Premièrement, la procédure collective se poursuit. Par conséquent, tant que les opérations de liquidation ne sont pas clôturées, le dessaisissement qui en découle produit pleinement ses effets. La Cour de cassation en fait la démonstration en l’espèce. La loi est claire, nous rappelle-t-elle (Loi 67-563 du 13-7-1963 art. 15) : le jugement qui prononce la liquidation des biens emporte de plein droit, à partir de sa date, dessaisissement pour le débiteur de l'administration et de la disposition de ses biens même de ceux qu'il peut acquérir à quelque titre que ce soit tant qu'il est en état de liquidation des biens. Les droits et actions du débiteur concernant son patrimoine sont exercés pendant toute la durée de la liquidation des biens par le syndic.

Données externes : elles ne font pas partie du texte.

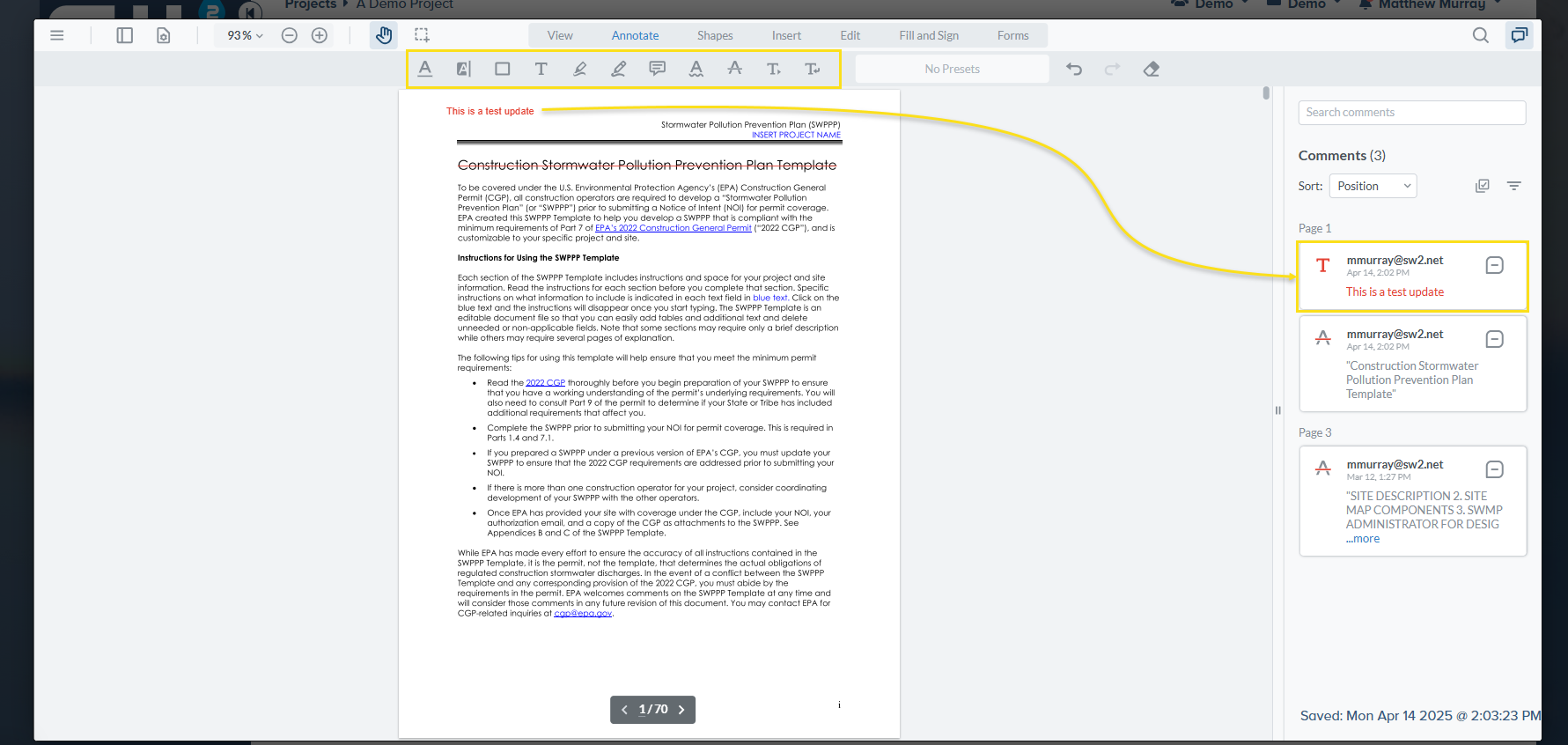The width and height of the screenshot is (1568, 745).
Task: Choose the Strikeout text tool
Action: click(734, 69)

La Cour de cassation ajoute qu’il résulte de ce texte que le décès du débiteur ne met pas fin à son dessaisissement ni aux opérations de liquidation des biens. Selon elle, il en découle qu'en cas de décès du débiteur avant la clôture des opérations de liquidation des biens, d'une part, les héritiers ne recouvrent pas l'administration et la disposition des biens de leur de cujus, ces droits continuant d'être exercés par le syndic, d'autre part, les créanciers de la procédure collective ne recouvrent pas leur droit de poursuite individuelle.

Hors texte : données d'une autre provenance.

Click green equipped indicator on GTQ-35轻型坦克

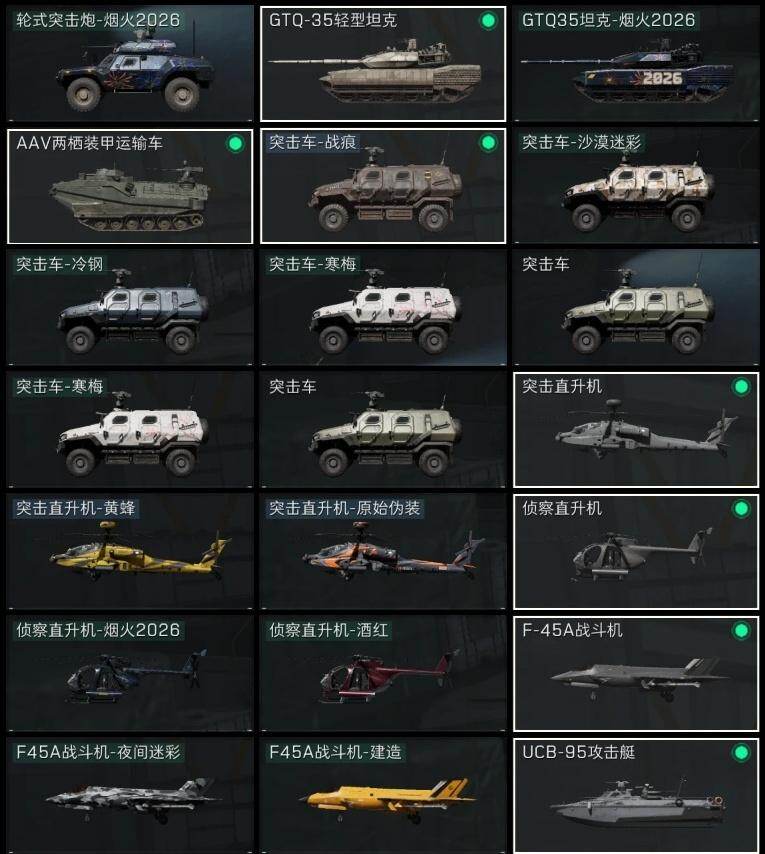click(x=488, y=21)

En cas de décès en cascade, l’acceptation à concurrence de l’actif net de la succession de l’unique héritière du débiteur contraint-elle les créanciers professionnels de ce dernier à déclarer leur créance à la succession dans le délai légal de 15 mois, conformément à la procédure d’acceptation à concurrence de l’actif net (C. civ. art. 792) ? Non, nous dit la Haute Juridiction et c’est là sa deuxième précision : au décès du débiteur en liquidation des biens, ses héritiers, non saisis des biens, droits et actions de la succession tant que les opérations de liquidation ne sont pas clôturées, ne sont pas tenus indéfiniment des dettes et charges qui en dépendent. Autrement dit, tant que la liquidation des biens est ouverte, les créanciers restent ceux de la procédure collective et non ceux de la succession. En l’espèce, les créanciers de l’époux prédécédé n’avaient pas à déclarer leur créance à la succession de la veuve, laquelle a été acceptée par ses propres héritiers à concurrence de l’actif net. Ainsi, les opérations de liquidation des biens restent en cours, plus de 51 ans après l’ouverture de la procédure…

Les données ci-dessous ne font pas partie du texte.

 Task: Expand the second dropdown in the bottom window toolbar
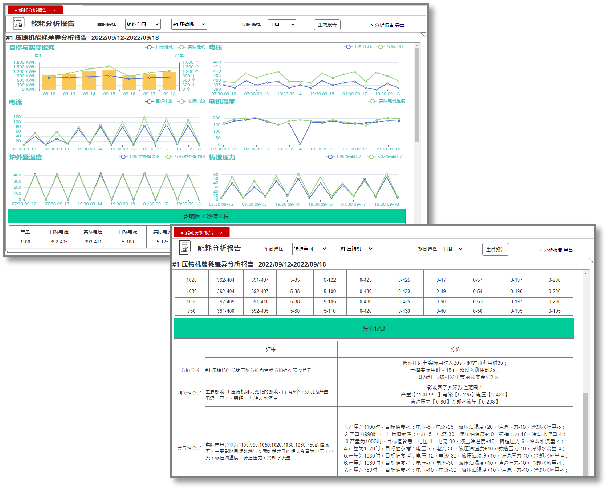click(358, 246)
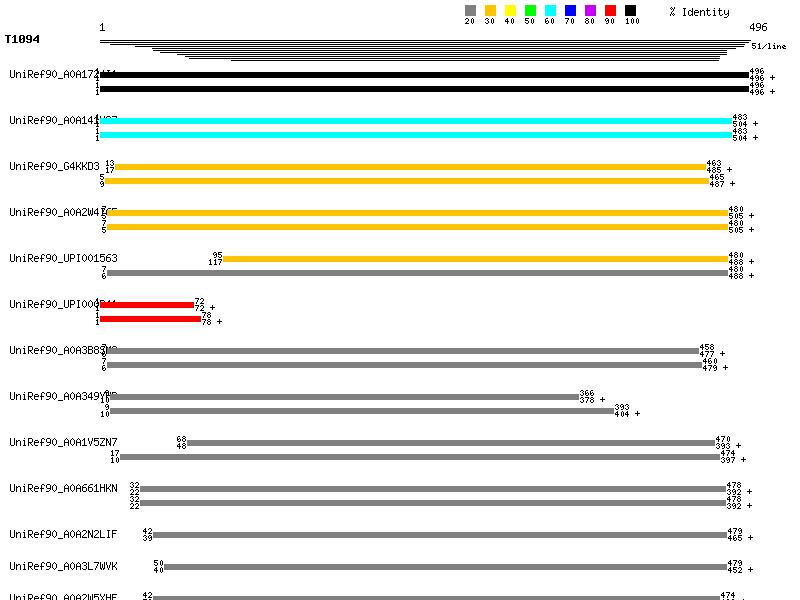Select the UniRef90_A0A3L7WVK label
Viewport: 800px width, 600px height.
(x=63, y=566)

Précisions datées qui devraient en restreindre la portée pratique. En effet, cette affaire met en jeu la loi de 1967 sur le règlement judiciaire, la liquidation des biens, la faillite personnelle et les banqueroutes. Depuis, sont intervenues pas moins de trois réformes des procédures collectives qui ont substantiellement redessiné le droit de l’entreprise en difficulté (Loi 85-98 du 25-1-1988 ; Loi 2005-845 du 26-7-2005 ; Ord. 2008-1345 du 18-12-2008). Cependant, le jugement de « liquidation judiciaire » emporte toujours « de plein droit, à partir de sa date, dessaisissement pour le débiteur de l’administration et de la disposition de ses biens […] » (C. com. art. L 641-9, I). La solution ici commentée pourrait, suivant le même argumentaire, laisser présager de la position de la Cour de cassation à propos des suites de la liquidation judiciaire en cas de décès du débiteur et d’acceptation à concurrence de l’actif net, sous réserve de tenir compte d’un nouveau paramètre : celui de l’accélération du déroulement des liquidations judiciaires.